Посылает послушницу. Та по дороге задерживается разговором. Батюшка появляется на пороге: “Две минуты прошло, а ты еще здесь”.

Еще в Оптиной: в хибарке плачет женщина. У нее умерло несколько детей. Недавно — последний. Она приехала “за утешением”. Мы ждем особого утешения ей. Выходит старец, идет по рядам. Женщина с плачем бросается ему в ноги. — Он проходит дальше с каменным лицом:

— Это наказанье за грехи!

А рядом безмерная ласка:

— Чадо мое! Овечка моя! — и широта, и чудесный человеческий юмор.

— Батюшка, ну что это вы все снимаете с меня шкурки!

— Посуди сама, прилично ли есть апельсин, не сняв шкурки.

— Я все-таки боюсь, что вы меня пошлете в монастырь.

— Что ты! Я прямо пошлю тебя в рай.

— Батюшка, если можно, расскажите, были ли у вас виденья?

— Вот этого-то я тебе и не скажу!

— Люби земные луга, но не забывай о небесных.

Чтобы показать ту духовную силу и благодать, которую имел батюшка Нектарий, и как он испытывал и вел, я рассказываю, как я попала к нему…

В 1921 году умер мой друг. Душа моя все время была на грани обоих миров. У меня хватило разумения понять опасность своего душевного состояния, и однажды я от всего сердца стала молиться о ниспослании мне учителя и руководителя. Я верила в Господа Иисуса Христа, но была далека от всякой церковности. Не успела я кончить молитвы (это было утром), как ко мне вошла знакомая (не близкая) и как будто случайно спросила меня:

— А вы знаете Леву Б.? Он ученик Оптинского старца Нектария.

Леву я знала с 15 лет, но никогда не слыхала об его связи с Оптиной. Едва проводив гостью, я бросилась к Леве:

— Вы ученик старца?

— Да.

— Можете ли вы передать ему письмо?

— Да. Я еду на днях в Оптину. Поедемте вместе.

— Нет, но письмо отвезите.

Я написала батюшке письмо — как исповедь.

В ответ я получила Троицкий листок о поминовении усопших (который, сказать правду, шокировал меня — после Штейнера[153], Сведенборга[154], Соловьева[155] и т. д., и т. д.) и словесный ответ — если ей уж так хочется, что ж, может приехать.

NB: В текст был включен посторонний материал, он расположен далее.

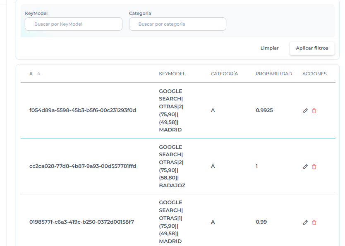This screenshot has height=246, width=345.
Task: Click category A in the BADAJOZ row
Action: pos(213,166)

Мне это тоже не понравилось. Но в это же время я увидела сон — какую-то комнату без обоев, с дощатыми стенами. Там стол, накрытый к чаю, и шкаф. Перед ней крыльцо с лестницей. И я понимаю во сне, что это Оптина. Идут монахи. И наконец, батюшка Нектарий, только несколько моложе, чем он был на самом деле. Они все садятся за трапезу. А меня охватывает такое умиление и раскаяние, что я забиваюсь в угол, за шкаф, — и там плачу. Тогда батюшка встает, берет меня за руку, усаживает и поит чаем. Проснулась я с волнением и умилением, а листок и ответ (то есть все, что наяву) — не нравятся. Я не поехала. На Рождество Л. опять поехал к батюшке. Тот долго рылся при нем в письмах, а потом велел сказать мне, что он теперь и ответил бы мне еще, но письмо мое затерял секретарь. Я рассердилась: во-первых, какие могут быть у старцев секретари (к тому времени я удосужилась прочесть Серафимо-Дивеевскую летопись[156], у старца Серафима секретаря не было!); во–вторых, я пишу как исповедь, а он отдает всяким секретарям, а те так небрежны, что теряют такие письма.

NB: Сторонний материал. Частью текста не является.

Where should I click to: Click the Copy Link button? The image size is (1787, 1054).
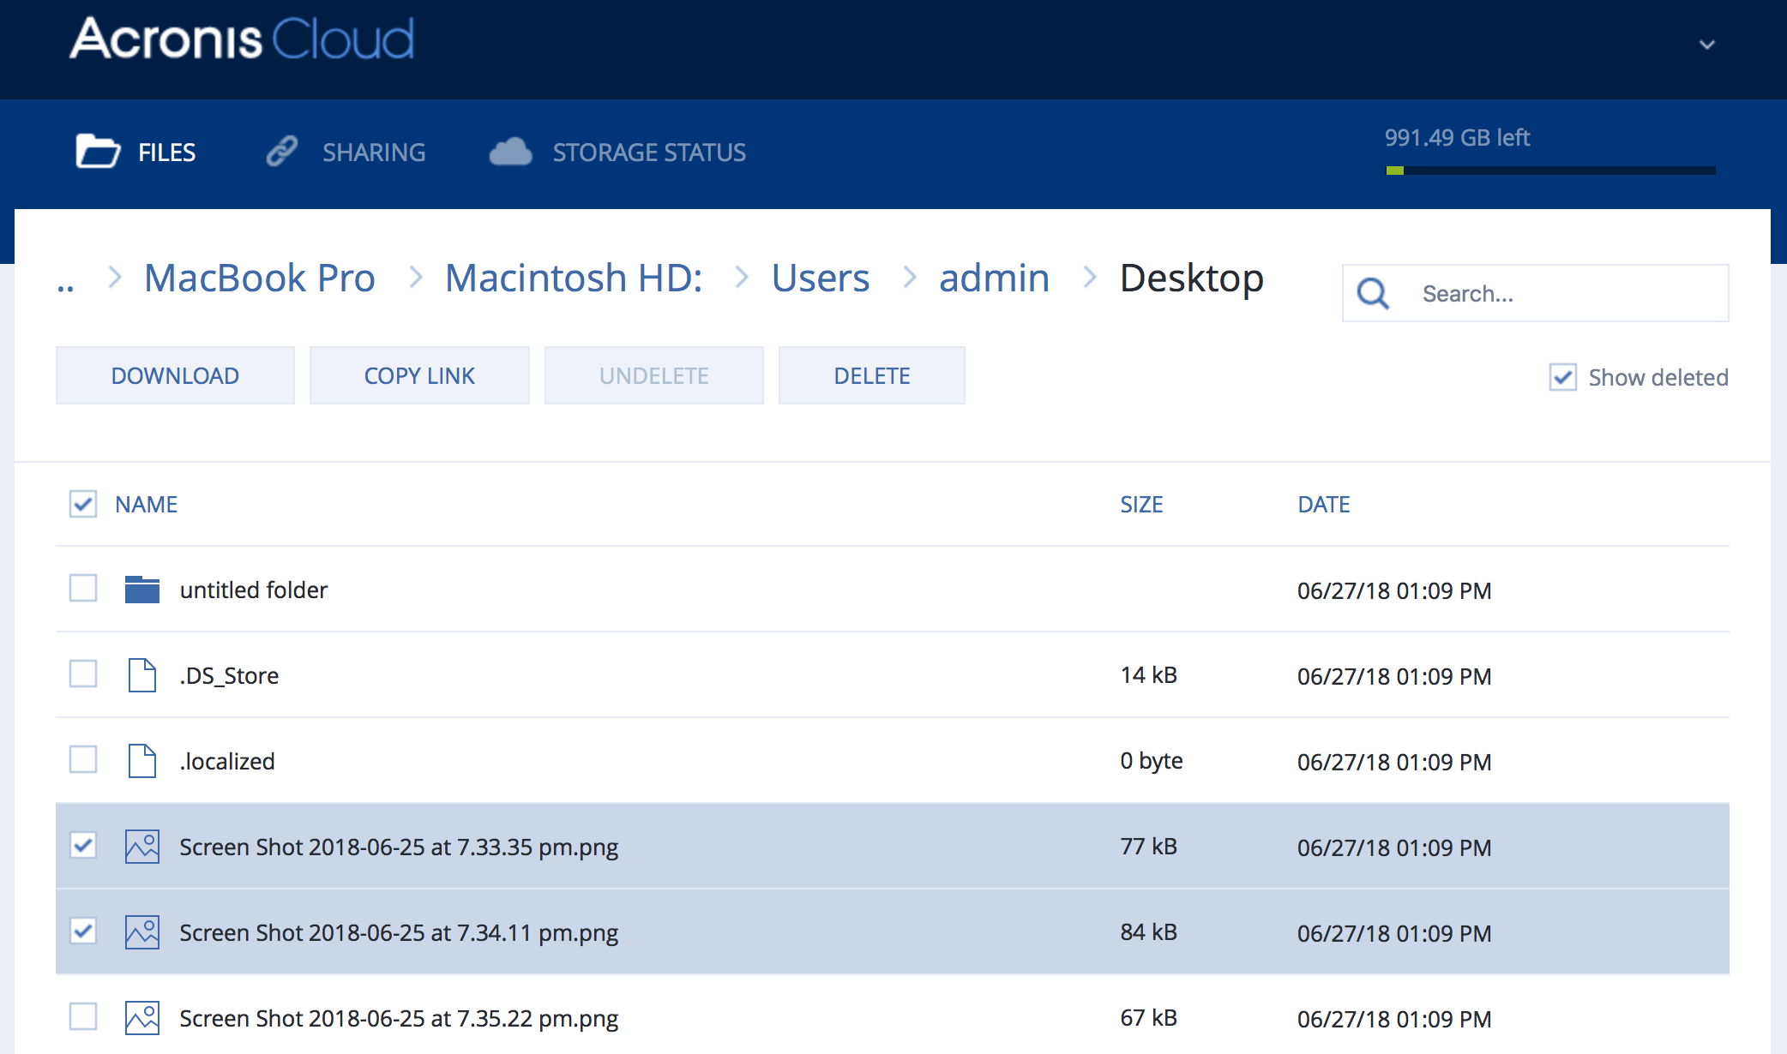[x=419, y=374]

Я не только не поехала, но махнула на Оптину рукой. А так как я тосковала и мне было трудно и страшно, то я старалась заглушить все и распутством, и надрывами всякими.

В июне приходит ко мне один издатель и предлагает участвовать в серии книг “Религия и революция” — написать об Оптиной сейчас.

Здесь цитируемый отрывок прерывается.